In direzione opposta, però, anche dalle colonie partirono nello stesso
periodo molti migranti che andarono, nel tempo, a creare comunità sempre più
numerose e quartieri multietnici nelle grandi città europee come Londra,
Amburgo e Parigi. Questi immigrati si muovevano spesso alla ricerca di
condizioni di vita sociali migliori o di possibilità di ricevere un tipo di
istruzione, ma non sempre videro i loro desideri realizzarsi.
4.1.5
L’emigrazione irlandese
Tra i secoli XIX e XX i paesi extraeuropei investiti da ondate
migratorie molto potenti furono Brasile, Argentina, Australia, Canada e Stati
Uniti. Questi ultimi arrivarono a registrare l’arrivo di quasi un milione di
migranti all’anno nel decennio prima della Prima Guerra Mondiale. Subito dopo,
furono varate dal governo statunitense leggi per limitare l'immigrazione. Tra i
migranti che si trasferirono negli USA in questa fase vi erano circa due
milioni di irlandesi, soprattutto in conseguenza alla gravissima carestia che
aveva colpito l’Irlanda a causa della peronospora delle patate che aveva
distrutto interi raccolti. Questo evento portò alla fame milioni di irlandesi
tra il 1845 e il 1850, molti dei quali videro l’unica salvezza
nell’emigrazione, in Nord America ma anche Regno Unito e in Australia.
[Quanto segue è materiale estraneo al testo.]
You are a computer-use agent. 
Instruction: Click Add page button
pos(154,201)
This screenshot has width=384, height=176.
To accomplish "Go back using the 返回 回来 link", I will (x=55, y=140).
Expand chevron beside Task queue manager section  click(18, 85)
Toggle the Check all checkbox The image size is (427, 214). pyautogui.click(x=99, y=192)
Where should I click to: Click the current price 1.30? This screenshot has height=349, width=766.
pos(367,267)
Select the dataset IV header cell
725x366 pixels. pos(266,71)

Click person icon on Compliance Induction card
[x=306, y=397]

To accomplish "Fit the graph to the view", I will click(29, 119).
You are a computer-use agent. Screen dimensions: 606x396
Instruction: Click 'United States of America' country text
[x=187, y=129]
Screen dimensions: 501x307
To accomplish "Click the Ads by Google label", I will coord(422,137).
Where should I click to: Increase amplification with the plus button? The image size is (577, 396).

Molti irlandesi vennero discriminati come stranieri e spesso appellati
come pot-lickers (leccapentole) per
il fatto di mangiare fino all’ultima traccia di cibo a causa della fame. Ma ci
furono anche aiuti verso di loro e, a tal proposito, vale la pena ricordare la
donazione in denaro ricevuta dai Choctaw, un popolo nativo, per aiutare chi soffriva
la carestia in Irlanda. Gli stessi Choctaw erano stati costretti dal governo ad
un movimento migratorio verso ovest, oltre il fiume Mississippi, e ad
abbandonare pe proprie terre.
4.1.6
L’emigrazione italiana
Nella seconda metà dell’Ottocento gli emigranti italiani partirono
soprattutto dalle regioni del Nord verso altri paesi europei, in un primo
momento, e verso le Americhe dalla fine del secolo in poi. Buona parte del
denaro guadagnato lavorando duramente veniva rimandato alle famiglie in Italia.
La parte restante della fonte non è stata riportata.